Exercise requirements: Repeat, please, only the lines from the top of the data down to the line with "Comprando (878, 761)"; include both of those lines.

Given records:
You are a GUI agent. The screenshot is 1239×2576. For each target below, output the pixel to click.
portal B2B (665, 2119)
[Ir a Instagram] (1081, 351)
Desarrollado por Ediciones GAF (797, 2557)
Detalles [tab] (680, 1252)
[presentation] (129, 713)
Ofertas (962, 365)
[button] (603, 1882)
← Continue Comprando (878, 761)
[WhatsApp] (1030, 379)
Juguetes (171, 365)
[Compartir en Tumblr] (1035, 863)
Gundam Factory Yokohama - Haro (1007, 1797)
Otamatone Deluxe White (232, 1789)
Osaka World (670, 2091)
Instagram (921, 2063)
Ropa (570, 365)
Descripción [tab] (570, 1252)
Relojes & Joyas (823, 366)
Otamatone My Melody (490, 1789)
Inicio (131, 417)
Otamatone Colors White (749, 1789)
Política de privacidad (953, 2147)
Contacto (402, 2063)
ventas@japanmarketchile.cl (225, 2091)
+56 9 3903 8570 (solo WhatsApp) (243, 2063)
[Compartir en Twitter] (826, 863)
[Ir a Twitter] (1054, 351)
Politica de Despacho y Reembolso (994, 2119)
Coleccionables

Answer section:
You are a GUI agent. The screenshot is 1239×2576. For each target below, output the pixel to click.
portal B2B (665, 2119)
[Ir a Instagram] (1081, 351)
Desarrollado por Ediciones GAF (797, 2557)
Detalles [tab] (680, 1252)
[presentation] (129, 713)
Ofertas (962, 365)
[button] (603, 1882)
← Continue Comprando (878, 761)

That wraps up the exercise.